WORK ORDER :: Write out each record a second time, exactly.

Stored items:
◆ ◆ ◆ ◆ ◆ ◆ ◆

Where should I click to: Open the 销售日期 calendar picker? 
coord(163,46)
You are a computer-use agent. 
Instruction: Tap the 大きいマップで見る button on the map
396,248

◆ ◆ ◆ ◆ ◆ ◆ ◆

ANSWER TO THE EXERCISE ::
Where should I click to: Open the 销售日期 calendar picker? 
coord(163,46)
You are a computer-use agent. 
Instruction: Tap the 大きいマップで見る button on the map
396,248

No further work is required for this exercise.